Паж разбудил сотоварищей принца, которые спали в прихожей и на лестнице, утомленные ночными похождениями.
— Есть среди вас хоть один трезвый? — спросил Ротсей, с отвращением осмотрев свою свиту.
— Никого… ни одного человека, — отвечали его люди пьяным хором. — Никто из нас не посмеет изменить Императору Веселых Затейников!
— Значит, вы все обратились в скотов? — сказал принц.
— Повинуясь и подражая вашему высочеству! — ответил один удалец. — Или, ежели мы и отстали немного от нашего принца, довольно будет разок приложиться к бутыли…
— Молчать, скотина! — оборвал его герцог Ротсей. — Так нет среди вас ни одного трезвого?

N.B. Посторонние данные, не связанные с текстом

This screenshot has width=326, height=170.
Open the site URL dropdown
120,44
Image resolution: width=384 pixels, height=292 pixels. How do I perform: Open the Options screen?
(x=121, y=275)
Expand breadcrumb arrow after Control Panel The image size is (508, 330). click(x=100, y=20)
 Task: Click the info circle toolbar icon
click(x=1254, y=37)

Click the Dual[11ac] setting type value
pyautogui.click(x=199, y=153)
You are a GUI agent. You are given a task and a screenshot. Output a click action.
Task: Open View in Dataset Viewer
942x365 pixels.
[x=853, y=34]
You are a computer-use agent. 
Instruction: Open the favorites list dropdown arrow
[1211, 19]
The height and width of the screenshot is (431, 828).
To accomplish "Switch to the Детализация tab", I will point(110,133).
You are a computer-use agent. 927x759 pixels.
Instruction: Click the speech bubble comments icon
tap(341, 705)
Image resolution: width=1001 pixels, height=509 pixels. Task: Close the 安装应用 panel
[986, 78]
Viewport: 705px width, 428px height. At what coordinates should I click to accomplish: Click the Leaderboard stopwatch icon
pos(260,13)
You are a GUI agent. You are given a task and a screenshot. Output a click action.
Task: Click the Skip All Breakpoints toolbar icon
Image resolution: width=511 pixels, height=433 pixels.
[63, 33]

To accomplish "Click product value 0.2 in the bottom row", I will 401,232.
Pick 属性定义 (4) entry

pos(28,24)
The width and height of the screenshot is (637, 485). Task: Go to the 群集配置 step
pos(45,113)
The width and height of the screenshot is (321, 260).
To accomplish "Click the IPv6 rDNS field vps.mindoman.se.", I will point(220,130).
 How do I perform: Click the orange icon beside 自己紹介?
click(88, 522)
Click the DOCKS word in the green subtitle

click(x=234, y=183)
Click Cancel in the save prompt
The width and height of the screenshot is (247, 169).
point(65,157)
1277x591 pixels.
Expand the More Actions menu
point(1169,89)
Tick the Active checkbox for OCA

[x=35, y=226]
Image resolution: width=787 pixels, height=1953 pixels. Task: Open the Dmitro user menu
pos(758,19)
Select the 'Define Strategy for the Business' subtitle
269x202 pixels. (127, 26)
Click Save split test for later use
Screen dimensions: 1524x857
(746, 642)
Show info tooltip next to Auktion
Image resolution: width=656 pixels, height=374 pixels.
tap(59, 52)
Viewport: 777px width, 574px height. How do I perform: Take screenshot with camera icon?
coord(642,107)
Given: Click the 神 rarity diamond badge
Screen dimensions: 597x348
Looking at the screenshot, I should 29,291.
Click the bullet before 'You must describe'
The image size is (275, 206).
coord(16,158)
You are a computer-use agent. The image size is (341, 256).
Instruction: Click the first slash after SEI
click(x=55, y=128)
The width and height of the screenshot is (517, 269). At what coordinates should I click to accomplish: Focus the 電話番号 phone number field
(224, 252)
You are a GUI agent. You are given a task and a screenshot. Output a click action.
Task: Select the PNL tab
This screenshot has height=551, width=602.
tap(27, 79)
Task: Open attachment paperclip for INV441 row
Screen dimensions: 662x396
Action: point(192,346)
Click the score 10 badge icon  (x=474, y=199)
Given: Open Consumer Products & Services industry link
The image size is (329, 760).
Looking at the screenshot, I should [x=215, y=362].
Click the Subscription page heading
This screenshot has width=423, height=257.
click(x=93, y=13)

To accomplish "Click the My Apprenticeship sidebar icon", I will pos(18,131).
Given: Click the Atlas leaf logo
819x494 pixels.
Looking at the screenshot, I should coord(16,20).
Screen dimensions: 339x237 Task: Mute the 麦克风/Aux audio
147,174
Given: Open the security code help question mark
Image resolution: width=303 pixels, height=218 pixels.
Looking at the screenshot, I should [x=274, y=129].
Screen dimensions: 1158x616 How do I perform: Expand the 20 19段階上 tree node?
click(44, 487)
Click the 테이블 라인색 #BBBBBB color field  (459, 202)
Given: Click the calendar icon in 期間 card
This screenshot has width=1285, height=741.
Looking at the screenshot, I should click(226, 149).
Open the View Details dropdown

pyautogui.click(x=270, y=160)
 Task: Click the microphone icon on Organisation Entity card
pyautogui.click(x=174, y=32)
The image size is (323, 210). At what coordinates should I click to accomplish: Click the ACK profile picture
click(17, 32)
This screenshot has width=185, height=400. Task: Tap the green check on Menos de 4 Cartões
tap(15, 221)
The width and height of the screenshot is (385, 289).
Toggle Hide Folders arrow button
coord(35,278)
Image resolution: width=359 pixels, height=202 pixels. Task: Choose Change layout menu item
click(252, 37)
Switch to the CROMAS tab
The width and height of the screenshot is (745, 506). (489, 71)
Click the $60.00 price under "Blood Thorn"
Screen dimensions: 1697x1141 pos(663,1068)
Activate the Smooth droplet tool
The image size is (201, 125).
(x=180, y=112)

— Есть один, мой благородный государь, — был ответ, — есть тут недостойный брат наш, Уоткинс Англичанин.
— Подойди ко мне, Уоткинс, подержи факел… Подай мне плащ… так, и другую шляпу, а этот хлам прими… — Принц отбросил свою корону из перьев. — Если бы только я мог так же легко стряхнуть всю свою дурь!.. Англичанин Уот, проводишь меня ты один. А вы все кончайте бражничать и скиньте шутовские наряды. Праздник миновал. Наступает великий пост.
— Наш император слагает с себя корону раньше чем обычно в эту ночь, — сказал один из ватаги затейников.
Но так как принц ничем не выразил одобрения, каждый, кто к этому часу не мог похвалиться добродетельно-трезвым видом, постарался в меру сил напустить его на себя, и в целом ватага запоздалых бражников походила теперь на компанию приличных людей, которых случайно захватили в пьяном виде, и вот они спешат замаскироваться, напуская на себя преувеличенную добропорядочность. Принц между тем, торопливо сменив одежду, проследовал к дверям за факелом, который нес перед ним единственный трезвый человек из его свиты, но, не дойдя до выхода, чуть не упал, споткнувшись о тушу спящего Бонтрона.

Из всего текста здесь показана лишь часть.